Eddy had lived through the Loma Prieta earthquake, a magnitude-6.9 temblor that occurred during the warm-up of the third game of the 1989 Major League Baseball World Series. It killed about 60 people, injured more than 3,700 and left thousands homeless. Although it didn’t directly affect Eddy’s neighborhood “it was enough to scare me,” she said. “There was enough death and destruction that it was pretty scary.”

 

All of which got them thinking that “people need information on how to prepare” for the inevitable next disaster, she said. Things like “how we meet after a disaster. How do we assess what are the needs. We’re also including all types of disasters, including terrorist and biochemical incidents.
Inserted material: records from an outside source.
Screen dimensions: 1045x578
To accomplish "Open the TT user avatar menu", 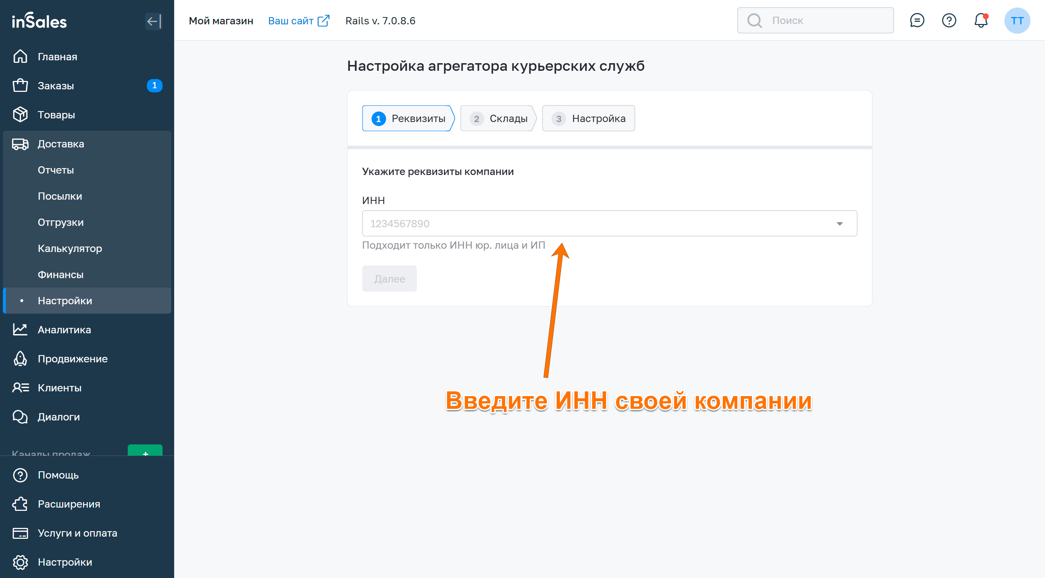I will [x=1017, y=20].
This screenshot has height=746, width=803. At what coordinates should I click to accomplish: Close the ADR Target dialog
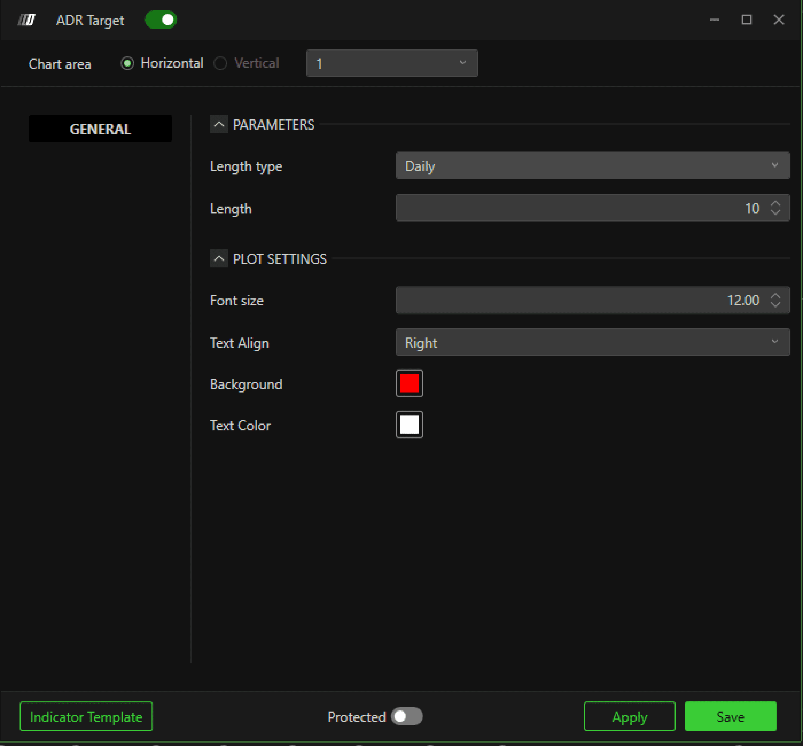[x=779, y=20]
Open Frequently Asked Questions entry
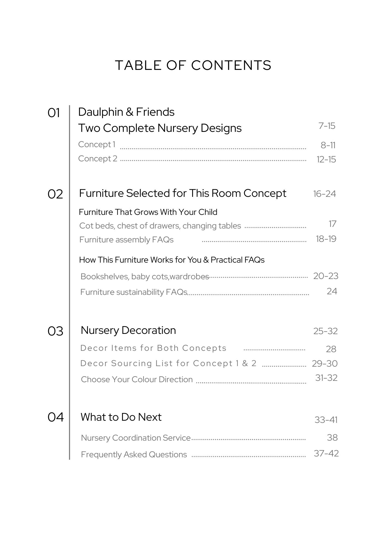Image resolution: width=386 pixels, height=546 pixels. (134, 455)
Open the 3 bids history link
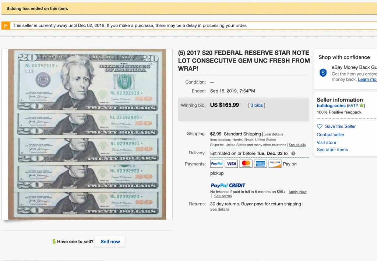Image resolution: width=377 pixels, height=261 pixels. [x=257, y=105]
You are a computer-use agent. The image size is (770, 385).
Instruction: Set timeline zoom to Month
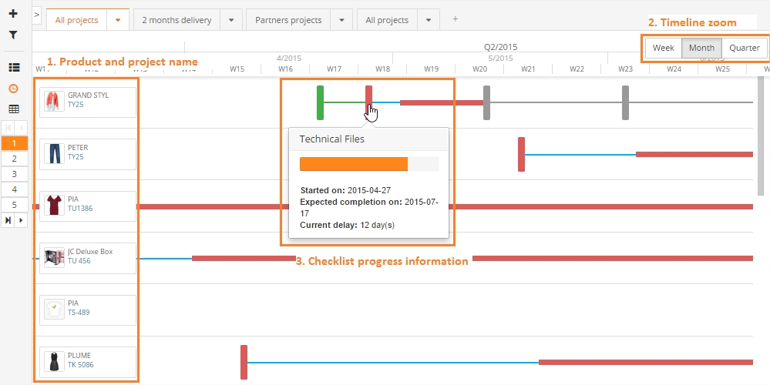[x=701, y=48]
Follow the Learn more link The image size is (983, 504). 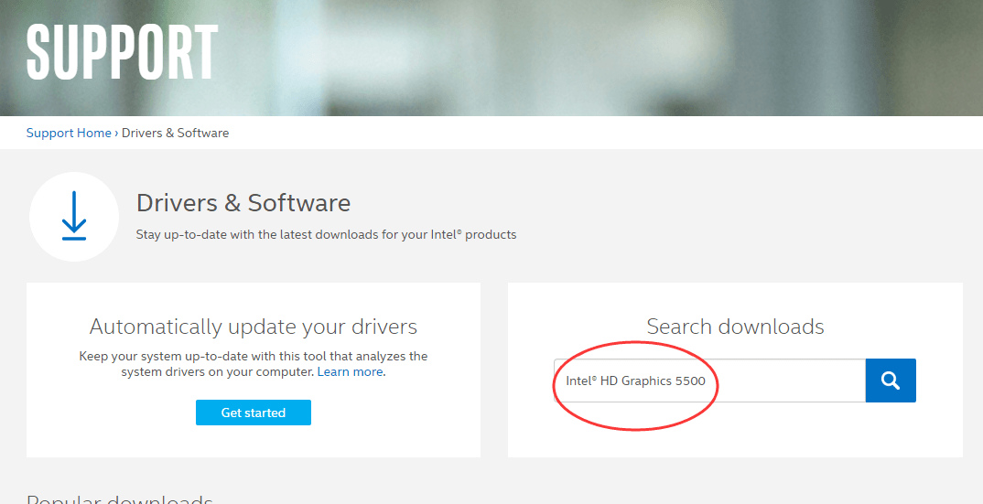click(x=350, y=372)
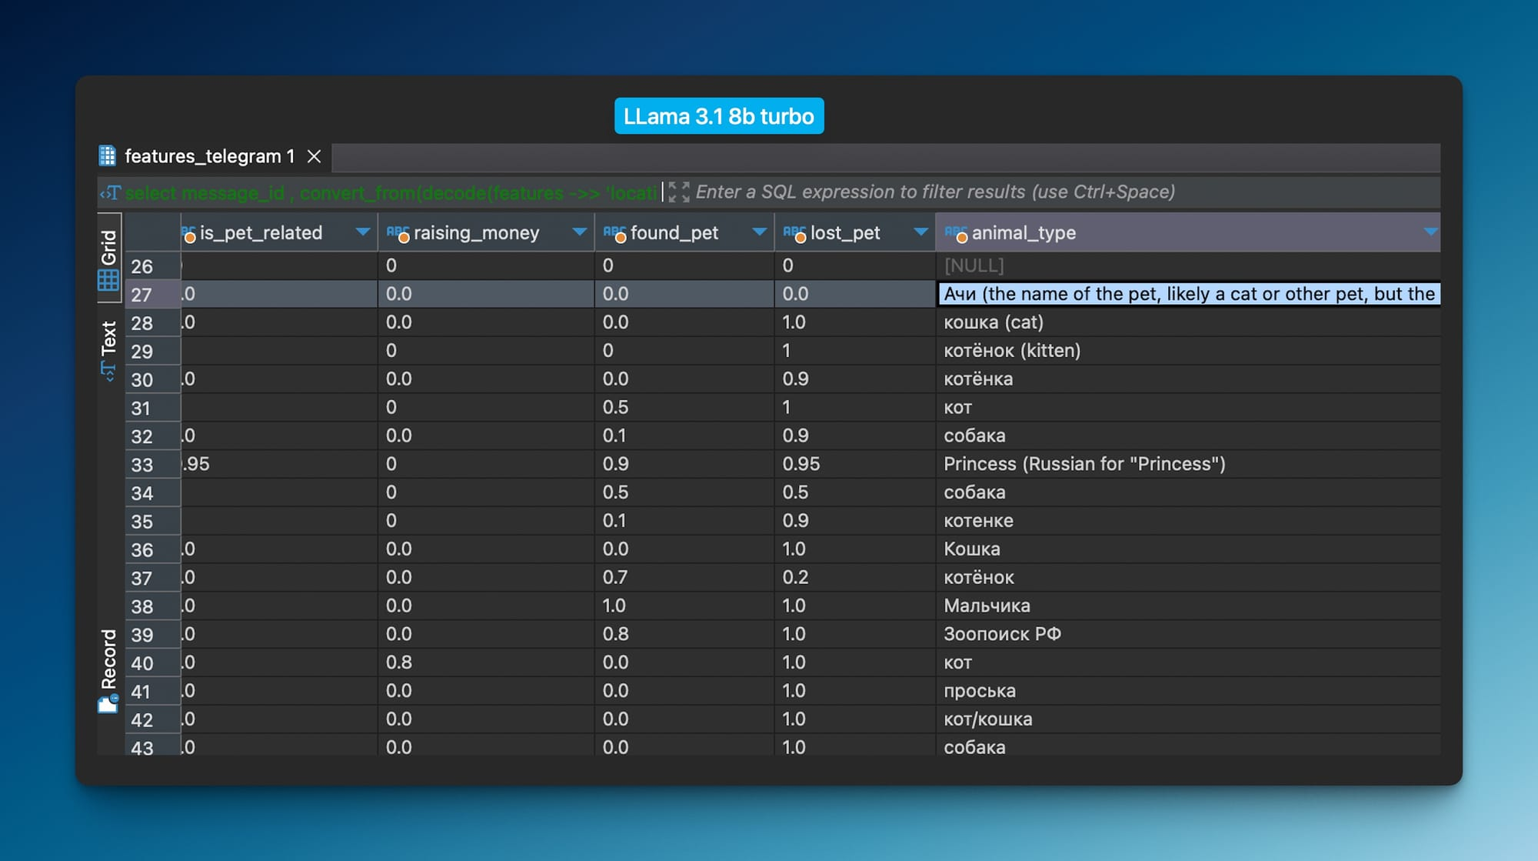Open the found_pet column filter dropdown

click(x=759, y=232)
We’re planning for neighborhood emergency situations and regional disasters.”

 

They’ve created a website with resources and on June 6 will meet with local city and human service officials, businesses and residents associations to discuss the draft plan, she said.

 

“What’s really been important with our core group is, we’ve created such strong bonds with each other that even if the big earthquake hits tomorrow we’re going to be able to work much better together, because we already have that bond and connectedness in the neighborhood,” Eddy said.

 

Dioceses receive training; getting ready

On April 25, the Rev. Russ Oeschel, archdeacon and disaster preparedness coordinator for the Episcopal Diocese of Texas, “was getting ready to deploy” members of a diocesan emergency spiritual care team to the city of West, near Waco, where an April 17 fertilizer plant explosion killed 14 people, including 11 first responders.

 

The team and its members, both clergy and laity, are one aspect of the diocesan disaster preparedness and response plan. They aren’t the “recovery people, but they are in the next wave, whenever it is residents are allowed back into areas damaged, we’re there to provide spiritual care as they begin to assess what’s happened to them.”